*Task*: Output the records that follow, keeping every line exactly as it is.

*Provided information*:
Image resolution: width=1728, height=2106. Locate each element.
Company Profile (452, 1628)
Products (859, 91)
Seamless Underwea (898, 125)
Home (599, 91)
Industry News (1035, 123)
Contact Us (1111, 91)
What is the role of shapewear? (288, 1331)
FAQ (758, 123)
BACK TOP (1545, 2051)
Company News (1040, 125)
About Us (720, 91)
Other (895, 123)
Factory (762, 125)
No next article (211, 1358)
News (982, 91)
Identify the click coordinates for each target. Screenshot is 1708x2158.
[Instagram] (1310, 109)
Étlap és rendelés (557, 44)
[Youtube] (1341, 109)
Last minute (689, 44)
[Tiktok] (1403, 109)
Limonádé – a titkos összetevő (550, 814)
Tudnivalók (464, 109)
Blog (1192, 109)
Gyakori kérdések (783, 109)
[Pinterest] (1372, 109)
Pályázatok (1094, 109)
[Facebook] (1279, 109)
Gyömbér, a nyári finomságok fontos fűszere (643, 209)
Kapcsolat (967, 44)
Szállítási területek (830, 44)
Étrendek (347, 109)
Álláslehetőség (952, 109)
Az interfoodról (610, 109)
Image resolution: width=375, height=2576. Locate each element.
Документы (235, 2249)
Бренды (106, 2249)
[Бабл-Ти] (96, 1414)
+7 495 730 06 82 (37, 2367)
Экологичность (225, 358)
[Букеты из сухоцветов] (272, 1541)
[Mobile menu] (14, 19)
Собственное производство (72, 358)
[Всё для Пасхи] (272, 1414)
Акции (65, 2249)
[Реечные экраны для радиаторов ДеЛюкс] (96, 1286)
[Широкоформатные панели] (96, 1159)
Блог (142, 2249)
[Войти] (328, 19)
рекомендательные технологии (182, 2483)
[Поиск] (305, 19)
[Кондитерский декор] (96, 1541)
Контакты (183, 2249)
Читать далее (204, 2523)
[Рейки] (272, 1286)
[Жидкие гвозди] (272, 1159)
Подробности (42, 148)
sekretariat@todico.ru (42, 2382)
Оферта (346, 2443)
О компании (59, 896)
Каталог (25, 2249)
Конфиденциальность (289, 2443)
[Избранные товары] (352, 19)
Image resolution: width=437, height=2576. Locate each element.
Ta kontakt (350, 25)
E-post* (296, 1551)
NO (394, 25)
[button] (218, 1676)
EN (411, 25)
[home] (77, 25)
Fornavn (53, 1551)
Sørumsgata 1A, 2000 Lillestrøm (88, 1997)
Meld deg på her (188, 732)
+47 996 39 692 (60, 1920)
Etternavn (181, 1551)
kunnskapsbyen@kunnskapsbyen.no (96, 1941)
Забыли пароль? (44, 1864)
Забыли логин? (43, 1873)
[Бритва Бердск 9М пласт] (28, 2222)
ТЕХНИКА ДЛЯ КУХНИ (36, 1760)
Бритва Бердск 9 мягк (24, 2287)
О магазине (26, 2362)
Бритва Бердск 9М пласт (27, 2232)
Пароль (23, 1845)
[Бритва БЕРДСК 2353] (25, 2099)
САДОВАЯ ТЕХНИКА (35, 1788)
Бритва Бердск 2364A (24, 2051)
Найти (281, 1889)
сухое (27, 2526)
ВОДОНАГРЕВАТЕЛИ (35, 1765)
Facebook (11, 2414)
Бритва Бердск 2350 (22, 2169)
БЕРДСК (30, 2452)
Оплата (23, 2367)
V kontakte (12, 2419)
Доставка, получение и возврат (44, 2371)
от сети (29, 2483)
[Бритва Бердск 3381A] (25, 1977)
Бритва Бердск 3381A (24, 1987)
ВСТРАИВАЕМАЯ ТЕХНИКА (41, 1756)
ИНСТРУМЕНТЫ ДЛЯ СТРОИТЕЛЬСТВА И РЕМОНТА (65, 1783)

*Task output*:
Image resolution: width=1728, height=2106. Locate each element.
Company Profile (452, 1628)
Products (859, 91)
Seamless Underwea (898, 125)
Home (599, 91)
Industry News (1035, 123)
Contact Us (1111, 91)
What is the role of shapewear? (288, 1331)
FAQ (758, 123)
BACK TOP (1545, 2051)
Company News (1040, 125)
About Us (720, 91)
Other (895, 123)
Factory (762, 125)
No next article (211, 1358)
News (982, 91)
Identify the click coordinates for each target. Screenshot is 1708x2158.
[Instagram] (1310, 109)
Étlap és rendelés (557, 44)
[Youtube] (1341, 109)
Last minute (689, 44)
[Tiktok] (1403, 109)
Limonádé – a titkos összetevő (550, 814)
Tudnivalók (464, 109)
Blog (1192, 109)
Gyakori kérdések (783, 109)
[Pinterest] (1372, 109)
Pályázatok (1094, 109)
[Facebook] (1279, 109)
Gyömbér, a nyári finomságok fontos fűszere (643, 209)
Kapcsolat (967, 44)
Szállítási területek (830, 44)
Étrendek (347, 109)
Álláslehetőség (952, 109)
Az interfoodról (610, 109)
Image resolution: width=375, height=2576. Locate each element.
Документы (235, 2249)
Бренды (106, 2249)
[Бабл-Ти] (96, 1414)
+7 495 730 06 82 (37, 2367)
Экологичность (225, 358)
[Букеты из сухоцветов] (272, 1541)
[Mobile menu] (14, 19)
Собственное производство (72, 358)
[Всё для Пасхи] (272, 1414)
Акции (65, 2249)
[Реечные экраны для радиаторов ДеЛюкс] (96, 1286)
[Широкоформатные панели] (96, 1159)
Блог (142, 2249)
[Войти] (328, 19)
рекомендательные технологии (182, 2483)
[Поиск] (305, 19)
[Кондитерский декор] (96, 1541)
Контакты (183, 2249)
Читать далее (204, 2523)
[Рейки] (272, 1286)
[Жидкие гвозди] (272, 1159)
Подробности (42, 148)
sekretariat@todico.ru (42, 2382)
Оферта (346, 2443)
О компании (59, 896)
Каталог (25, 2249)
Конфиденциальность (289, 2443)
[Избранные товары] (352, 19)
Image resolution: width=437, height=2576. Locate each element.
Ta kontakt (350, 25)
E-post* (296, 1551)
NO (394, 25)
[button] (218, 1676)
EN (411, 25)
[home] (77, 25)
Fornavn (53, 1551)
Sørumsgata 1A, 2000 Lillestrøm (88, 1997)
Meld deg på her (188, 732)
+47 996 39 692 (60, 1920)
Etternavn (181, 1551)
kunnskapsbyen@kunnskapsbyen.no (96, 1941)
Забыли пароль? (44, 1864)
Забыли логин? (43, 1873)
[Бритва Бердск 9М пласт] (28, 2222)
ТЕХНИКА ДЛЯ КУХНИ (36, 1760)
Бритва Бердск 9 мягк (24, 2287)
О магазине (26, 2362)
Бритва Бердск 9М пласт (27, 2232)
Пароль (23, 1845)
[Бритва БЕРДСК 2353] (25, 2099)
САДОВАЯ ТЕХНИКА (35, 1788)
Бритва Бердск 2364A (24, 2051)
Найти (281, 1889)
сухое (27, 2526)
ВОДОНАГРЕВАТЕЛИ (35, 1765)
Facebook (11, 2414)
Бритва Бердск 2350 (22, 2169)
БЕРДСК (30, 2452)
Оплата (23, 2367)
V kontakte (12, 2419)
Доставка, получение и возврат (44, 2371)
от сети (29, 2483)
[Бритва Бердск 3381A] (25, 1977)
Бритва Бердск 3381A (24, 1987)
ВСТРАИВАЕМАЯ ТЕХНИКА (41, 1756)
ИНСТРУМЕНТЫ ДЛЯ СТРОИТЕЛЬСТВА И РЕМОНТА (65, 1783)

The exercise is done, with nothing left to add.